Whilst the whole thing of alt worship, emerging and emergent church may be starting to look like it's getting stale and be moving away from the original ideas that is because it is following the established pattern of any DIY movement, inside or outside the church. It has made that jump from radical underground expression to being known and seeing the incorporation of many of the "safer" elements into the mainstream, as another "consumer choice".
As with DIY movements we have also seen the development of two distinct sets of community, which do overlap and meet in certain spaces,such as Greenbelt, but largely have developed seperately due to their nature. Firstly, there are the "professionals" many of whom now hold positions of leadership & influence. These people are those who make atleast part of their living from the phenomenon they have helped to create. They are the people who were often there on the ground floor and it is their frustrations we owe alot to. That said, they are people who themselves are now part of the situation they started trying to change because of the power they now hold.
Then there are the "grassroots" who use the media which have been created to support the whole sub-culture of "alt worship", "emerging" & "emergent church" .
We are the "fans" who use media like the Wibsite to create networks, aswell as create our own small scale part of the sub-culture, through wiblogs, etc. We know we will never be successful in terms of being visible or involved in leadership and are largely self-indulgent but we enjoy it. Also and more importantly many of us involved in this whole area ,(who if we're honest doesn't fit nicely into any of the labels and descriptions that the professional grouping use), are here because we are the slight misfits in mainstream churches. The people who get frustrated because we have turned up year in year out being expected to fit into Churchianity. Many of us have come to a stage where we have found being honest with God and ourselves has meant rejecting alot of the expectations of "Churchianity" but without rejecting God and so now we are searching for a way to live authentic faith in a way which suits us. Through the use of lo-fi DIY stuff we are connecting with others like ourselves and finding out we don't need to be told what our faith should be like, we are finding out that you don't need to have permission to be a Christian and that despite what it seems like sometimes there are other people like us out there,which we can form community with and find support from.
The DIY culture and history also teaches us how we can be a community who are coming from different places but all co-operating together, not believing the lie that the "other" is dangerous.

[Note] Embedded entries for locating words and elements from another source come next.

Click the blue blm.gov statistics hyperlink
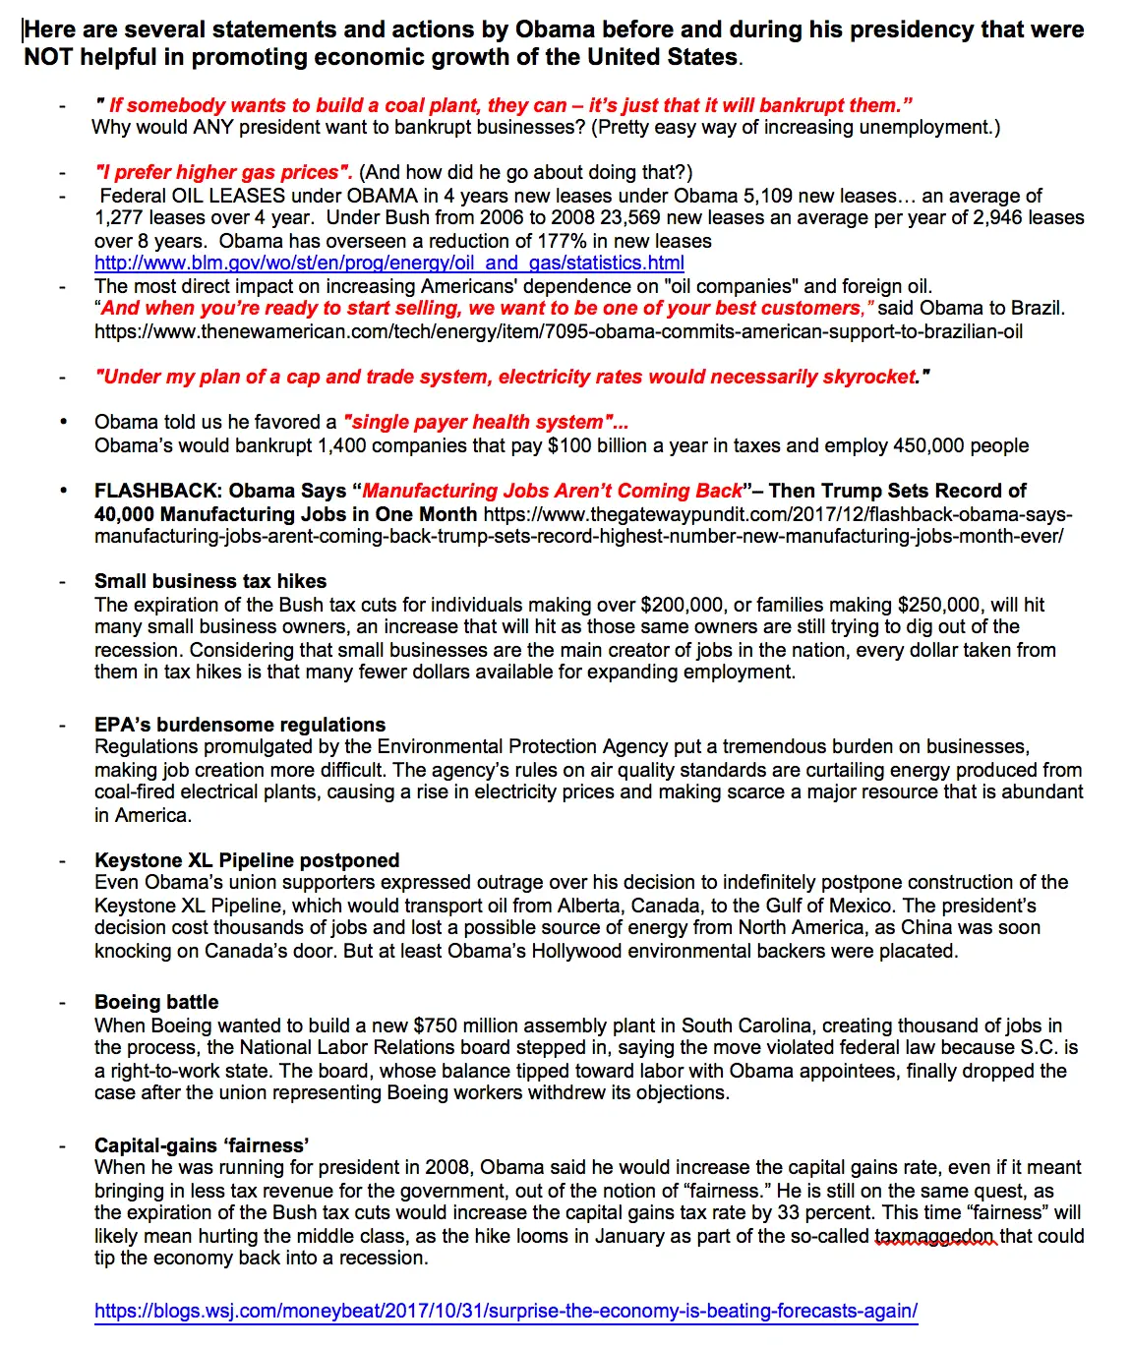pyautogui.click(x=389, y=263)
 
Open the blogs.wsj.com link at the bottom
pyautogui.click(x=506, y=1311)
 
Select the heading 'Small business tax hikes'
pyautogui.click(x=210, y=581)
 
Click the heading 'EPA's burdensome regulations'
pyautogui.click(x=240, y=725)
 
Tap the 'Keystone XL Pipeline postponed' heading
pyautogui.click(x=247, y=860)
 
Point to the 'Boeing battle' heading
pyautogui.click(x=156, y=1002)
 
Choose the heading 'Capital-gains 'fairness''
pyautogui.click(x=202, y=1145)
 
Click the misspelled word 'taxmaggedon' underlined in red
pyautogui.click(x=935, y=1236)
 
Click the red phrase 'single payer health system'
pyautogui.click(x=478, y=422)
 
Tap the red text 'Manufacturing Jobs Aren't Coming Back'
pyautogui.click(x=553, y=491)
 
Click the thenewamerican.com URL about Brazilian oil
pyautogui.click(x=559, y=331)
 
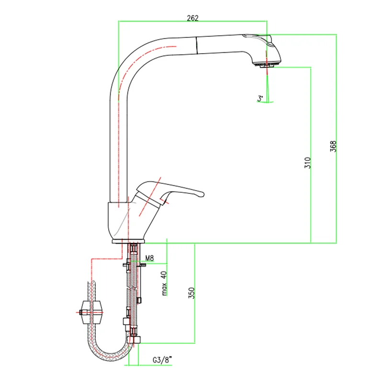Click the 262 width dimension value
point(192,18)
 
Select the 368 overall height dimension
point(333,146)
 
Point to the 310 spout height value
point(307,163)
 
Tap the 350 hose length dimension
point(192,293)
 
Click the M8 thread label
point(150,258)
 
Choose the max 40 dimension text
point(164,283)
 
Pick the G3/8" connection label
point(162,360)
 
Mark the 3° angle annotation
point(260,99)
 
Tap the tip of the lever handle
point(203,194)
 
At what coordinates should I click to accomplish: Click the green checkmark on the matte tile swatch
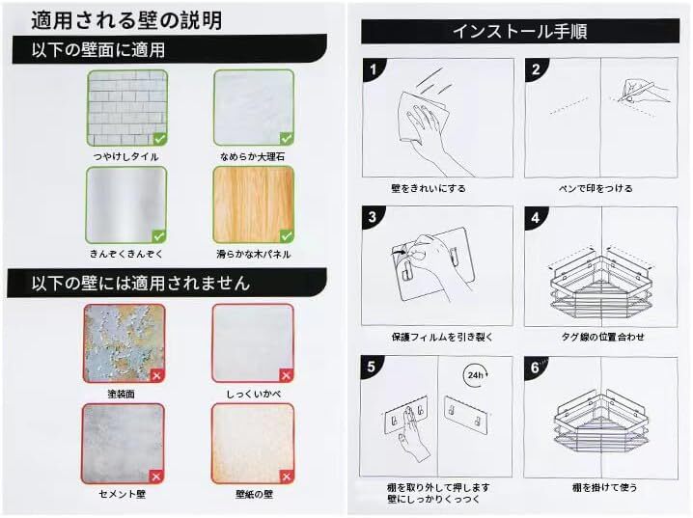(159, 139)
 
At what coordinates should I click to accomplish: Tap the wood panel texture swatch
(254, 204)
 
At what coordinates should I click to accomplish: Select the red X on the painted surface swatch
(157, 376)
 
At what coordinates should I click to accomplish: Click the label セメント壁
(123, 494)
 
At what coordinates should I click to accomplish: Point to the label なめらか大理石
(252, 156)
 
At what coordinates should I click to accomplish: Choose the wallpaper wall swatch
(253, 444)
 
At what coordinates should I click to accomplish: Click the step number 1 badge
(374, 69)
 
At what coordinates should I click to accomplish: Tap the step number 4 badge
(536, 218)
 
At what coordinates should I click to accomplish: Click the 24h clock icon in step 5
(476, 375)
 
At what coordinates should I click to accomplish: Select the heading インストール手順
(519, 32)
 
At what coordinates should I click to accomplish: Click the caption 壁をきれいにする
(429, 188)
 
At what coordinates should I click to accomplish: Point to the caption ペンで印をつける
(596, 188)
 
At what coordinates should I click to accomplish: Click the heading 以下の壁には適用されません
(141, 283)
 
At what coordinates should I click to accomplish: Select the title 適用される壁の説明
(126, 20)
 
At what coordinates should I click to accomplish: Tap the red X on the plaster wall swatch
(287, 376)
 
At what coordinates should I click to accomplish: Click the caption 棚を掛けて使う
(604, 487)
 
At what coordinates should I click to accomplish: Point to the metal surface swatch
(126, 204)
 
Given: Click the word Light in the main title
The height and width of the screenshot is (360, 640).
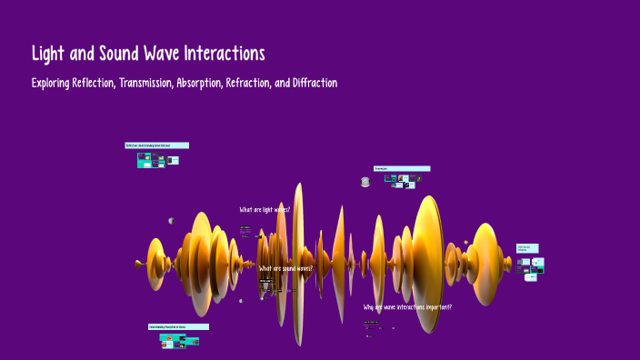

If I've got it right on this site I'm sharing ideas and learning about our heritage, with people from a range of traditions,(I'm a Baptist sharing with Orthodox, Methodist, Catholic, Cof E, NFI, and Hillsong - hope I've got that about right in terms of where people are). What we're doing is learning that beyond the segregation that the denominational system inadvertantly leads to there are others who are just like us and by sharing we can actually move forward.
Looking at the situation alot of mainstream denominations are getting themselves into I think that DIY culture in the church (in widest term) is going to become more important. There are alot of us who refuse to be "church leavers" who want to invest time engaging with others from a range of theological perspectives to develop our understanding of God and thinking about a range of issues regarding spirituality and our understanding of scripture (including but most definately going beyond the issue of sexuality) and are finding that this is impossible, (or certainly challenging), within our home churches. The "grass roots" emergent type of subculture which has developed is the one place in the church where I think that it really doesn't matter if you are married, single, gay, straight, bi, balck, white, young, old, liberal, evangelical, radical or whatever.
Reading the book will also be useful because I think churches fall into the trap of trying to find a formular and keeping to it. DIY has shown that there is and has to be evolution and space for each generation to develop its own networks and ideas, reinventing ideas from and expressing frustration with previous times and ways of doing things.